Background: Numerous studies have analyzed the influence of psoriasis on the quality of life and psychosocial health of patients. However, few studies have addressed the effect of this disease on individuals living with these patients (cohabitants).

Objective: To analyze the influence of psoriasis on the levels of anxiety, depression, and quality of life of the cohabitants of psoriatic patients.

Methods: The study included patients, cohabitants, and controls, a total of 130 participants. Their quality of life was measured with the Dermatology Life Quality Index (DLQI) and Family Dermatology Life Quality Index (FDLQI), and their psychological state with the Hospital Anxiety and Depression Scale (HADS). Demographic data of participants and clinical characteristics of patients were also gathered.

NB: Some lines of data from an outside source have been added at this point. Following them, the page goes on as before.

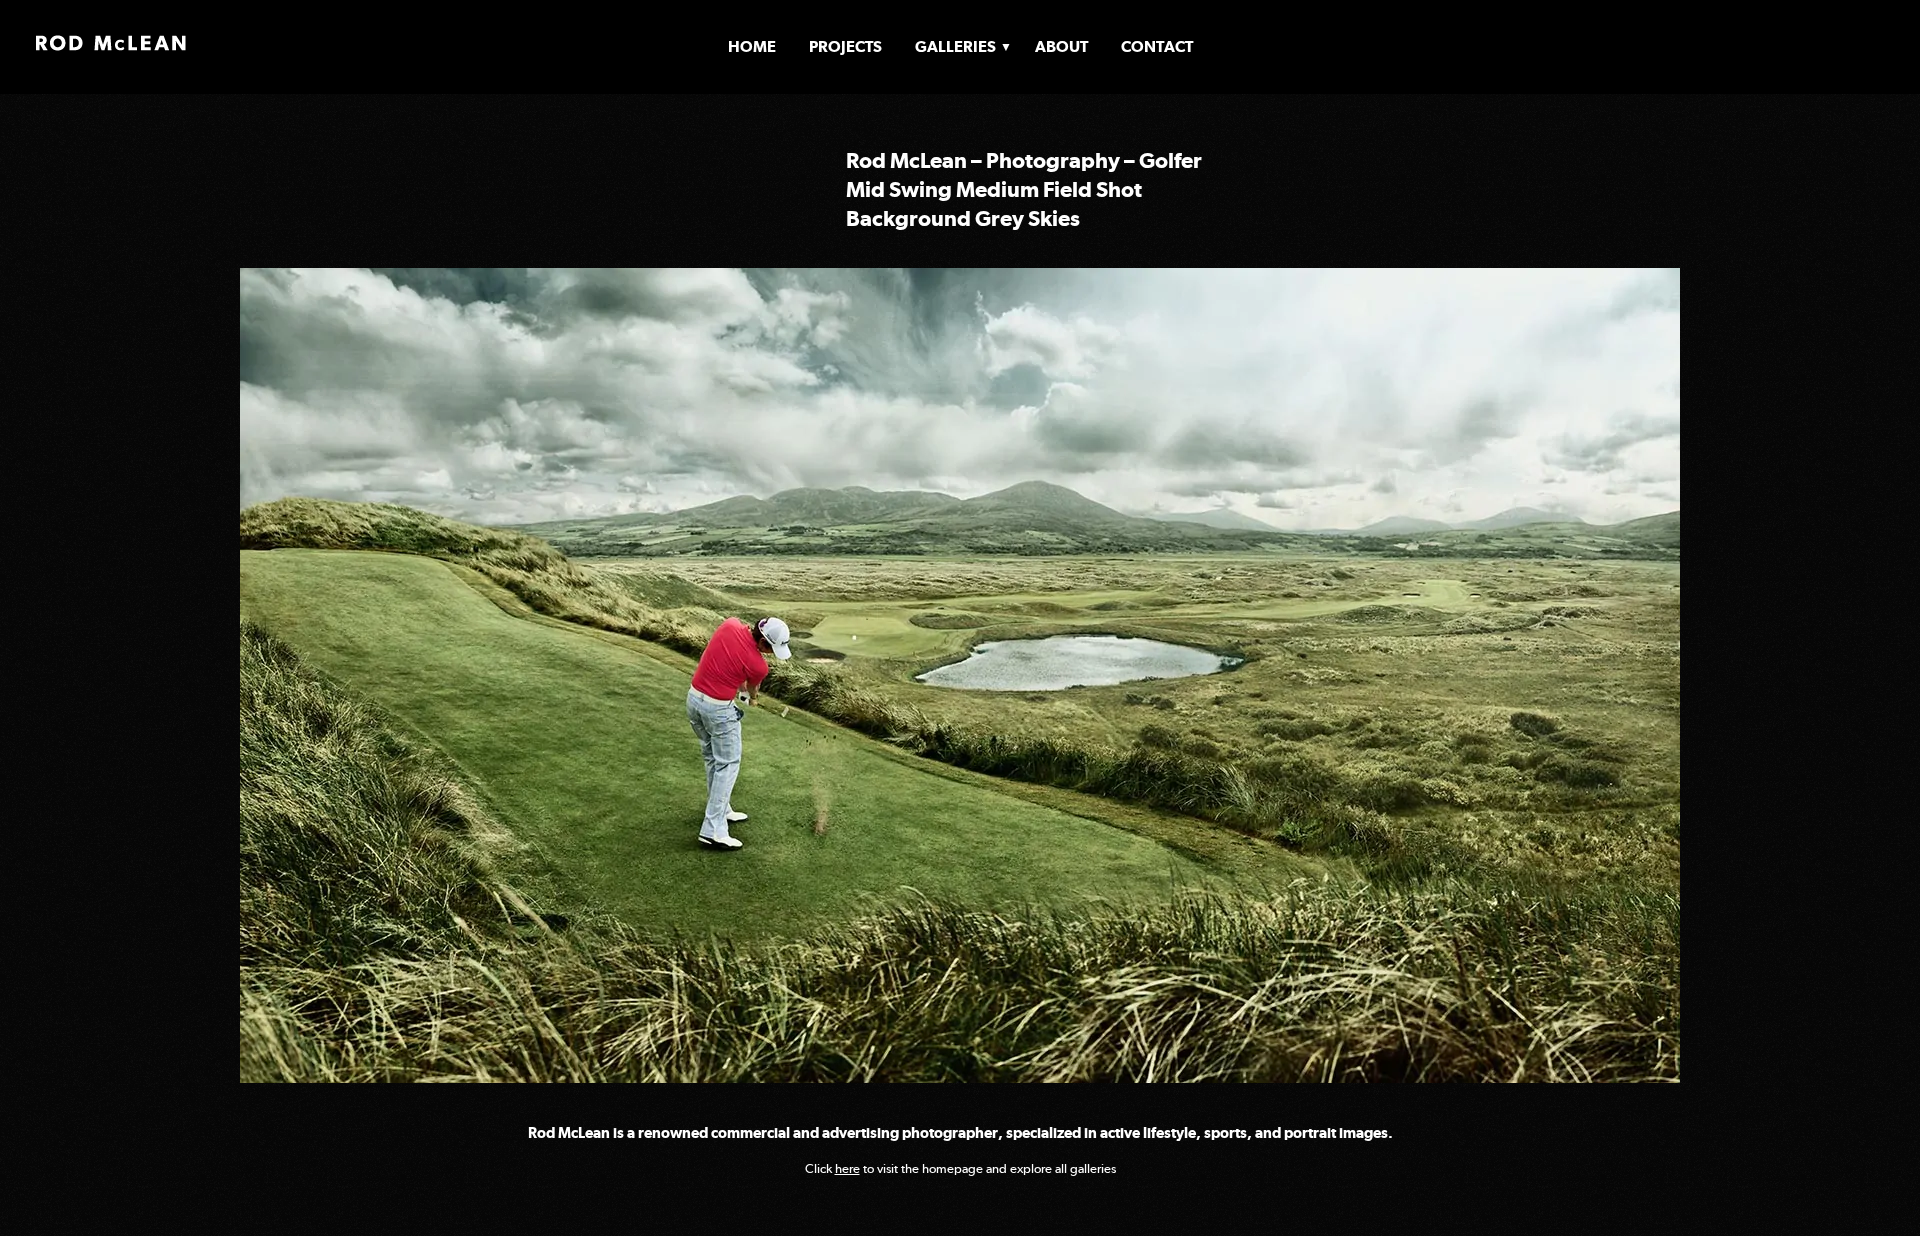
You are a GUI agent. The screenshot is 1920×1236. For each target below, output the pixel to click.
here (847, 1168)
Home (752, 46)
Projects (845, 46)
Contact (1157, 46)
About (1061, 46)
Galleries (955, 46)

Results: The presence of psoriasis impaired the quality of life of 87.8% of the cohabitants. FDLQI scores of cohabitants were significantly associated with the DLQI scores of the patients (rs = 0.554; P < .001). Anxiety and depression levels did not differ between patients and cohabitants, but were significantly higher than in the controls (P < .001).

Limitations: Additional studies with larger numbers of patients and cohabitants are required to analyze differences between groups according to psoriasis severity.

Conclusion: Psoriasis markedly worsens the global well-being of patients and their cohabitants, who experienced an impairment of their quality of life and higher levels of anxiety and depression.

Keywords: DLQI; FDLQI; HADS; cohabitants; psoriasis; quality of life; secondary impact.